"The Clintons' tentacles go everywhere," Jordan told the Hill.
Downer, Australia's High Commissioner to the UK, first emerged as an important figure in the Russian meddling controversy late last year.
The New York Times reported former Trump foreign policy adviser George Papadopoulos told Downer during "a night of heavy drinking" in London in May 2016 that Russia had political dirt on Hillary Clinton.
Downer passed the information to Australian intelligence officials who forwarded it to their US counterparts.

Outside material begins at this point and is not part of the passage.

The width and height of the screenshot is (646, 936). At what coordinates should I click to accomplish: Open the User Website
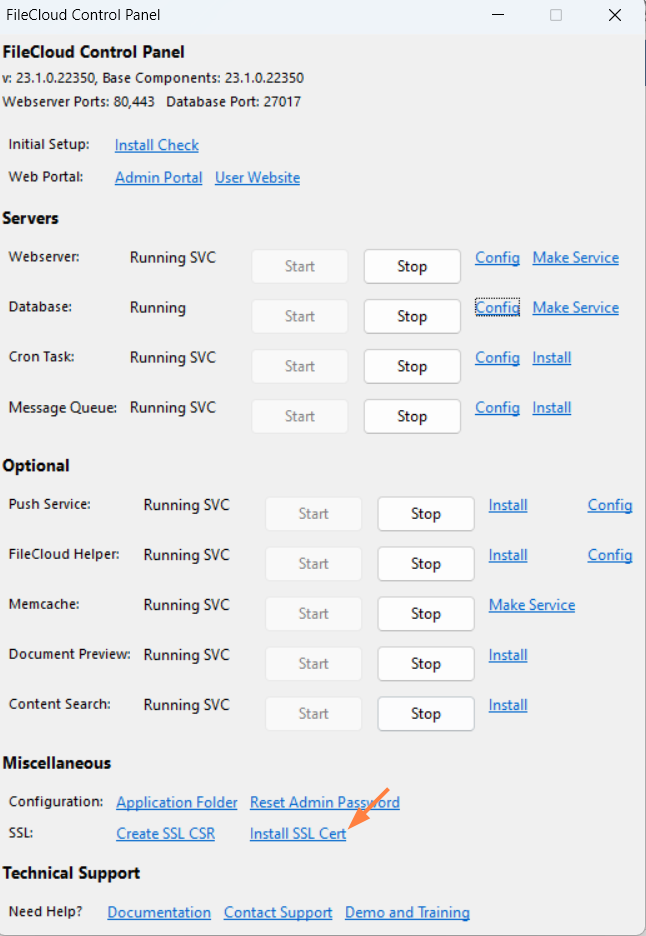coord(257,177)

It led the FBI to open an investigation in July 2016 into Russia's attempts to disrupt the presidential election.
Republican members of congress are concerned that Downer's connection to the Clinton Foundation confirmed nearly all of the early evidence the FBI used to justify its investigation into Trump came from Clinton supporters, including the dossier compiled by former British intelligence officer Christopher Steele.
Hillary Clinton's spokesman, Nick Merrill, slammed the effort to link Downer and the 2006 grant to the Russia probe.
"The idea that this has anything to do with his government deciding a decade earlier to partner on HIV/Aids work with the Clinton Foundation, or the fact that as a United Nations envoy, he met with Secretary Clinton at the State Department, is laughable," Merrill told the Hill.
Adam Schiff, the top Democrat on the US House Intelligence panel, defended Australia.
"Not content to disparage our British allies and one of their former intelligence officers, the majority now seeks to defame our Australian partners as a way of undermining the Russia probe," Schiff said.
Australia's Department of Foreign Affairs and Trade issued a statement defending the grant and its "strong outcomes" in fighting HIV-Aids.
"The funding provided to the Clinton Foundation and its affiliate was used solely for agreed development projects," DFAT said.